Complete, exact copies of all entries are needed.

Start of Exercise material

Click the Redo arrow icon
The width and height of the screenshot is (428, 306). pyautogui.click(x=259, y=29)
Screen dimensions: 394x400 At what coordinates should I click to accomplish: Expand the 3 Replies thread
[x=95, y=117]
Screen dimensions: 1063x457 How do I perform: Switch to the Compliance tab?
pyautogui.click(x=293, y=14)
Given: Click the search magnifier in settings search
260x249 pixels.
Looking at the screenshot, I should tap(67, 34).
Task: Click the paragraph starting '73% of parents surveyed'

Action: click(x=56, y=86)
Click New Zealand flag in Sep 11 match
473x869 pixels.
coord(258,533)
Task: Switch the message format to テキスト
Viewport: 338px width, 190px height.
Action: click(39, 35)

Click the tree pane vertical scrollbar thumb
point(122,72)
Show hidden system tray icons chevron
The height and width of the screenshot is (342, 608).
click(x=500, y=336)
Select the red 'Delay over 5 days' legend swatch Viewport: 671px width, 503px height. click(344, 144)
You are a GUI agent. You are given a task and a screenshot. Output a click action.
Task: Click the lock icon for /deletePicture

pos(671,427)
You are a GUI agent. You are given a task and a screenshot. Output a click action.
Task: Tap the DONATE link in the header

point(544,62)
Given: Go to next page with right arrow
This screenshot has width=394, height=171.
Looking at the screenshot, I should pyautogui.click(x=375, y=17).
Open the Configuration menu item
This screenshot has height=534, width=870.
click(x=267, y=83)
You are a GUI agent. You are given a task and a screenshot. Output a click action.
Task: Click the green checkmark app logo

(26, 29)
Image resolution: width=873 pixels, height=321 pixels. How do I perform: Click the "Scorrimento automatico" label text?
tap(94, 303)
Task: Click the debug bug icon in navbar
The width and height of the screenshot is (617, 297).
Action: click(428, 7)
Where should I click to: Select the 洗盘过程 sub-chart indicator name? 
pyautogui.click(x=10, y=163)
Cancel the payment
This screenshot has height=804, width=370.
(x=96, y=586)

End of Exercise material

- _Result_:
Click the Redo arrow icon
The width and height of the screenshot is (428, 306). pyautogui.click(x=259, y=29)
Screen dimensions: 394x400 At what coordinates should I click to accomplish: Expand the 3 Replies thread
[x=95, y=117]
Screen dimensions: 1063x457 How do I perform: Switch to the Compliance tab?
pyautogui.click(x=293, y=14)
Given: Click the search magnifier in settings search
260x249 pixels.
Looking at the screenshot, I should tap(67, 34).
Task: Click the paragraph starting '73% of parents surveyed'

Action: click(x=56, y=86)
Click New Zealand flag in Sep 11 match
473x869 pixels.
coord(258,533)
Task: Switch the message format to テキスト
Viewport: 338px width, 190px height.
Action: click(39, 35)

Click the tree pane vertical scrollbar thumb
point(122,72)
Show hidden system tray icons chevron
The height and width of the screenshot is (342, 608).
click(x=500, y=336)
Select the red 'Delay over 5 days' legend swatch Viewport: 671px width, 503px height. click(344, 144)
You are a GUI agent. You are given a task and a screenshot. Output a click action.
Task: Click the lock icon for /deletePicture

pos(671,427)
You are a GUI agent. You are given a task and a screenshot. Output a click action.
Task: Tap the DONATE link in the header

point(544,62)
Given: Go to next page with right arrow
This screenshot has width=394, height=171.
Looking at the screenshot, I should pyautogui.click(x=375, y=17).
Open the Configuration menu item
This screenshot has height=534, width=870.
click(x=267, y=83)
You are a GUI agent. You are given a task and a screenshot. Output a click action.
Task: Click the green checkmark app logo

(26, 29)
Image resolution: width=873 pixels, height=321 pixels. How do I perform: Click the "Scorrimento automatico" label text?
tap(94, 303)
Task: Click the debug bug icon in navbar
The width and height of the screenshot is (617, 297).
Action: click(428, 7)
Where should I click to: Select the 洗盘过程 sub-chart indicator name? 
pyautogui.click(x=10, y=163)
Cancel the payment
This screenshot has height=804, width=370.
(x=96, y=586)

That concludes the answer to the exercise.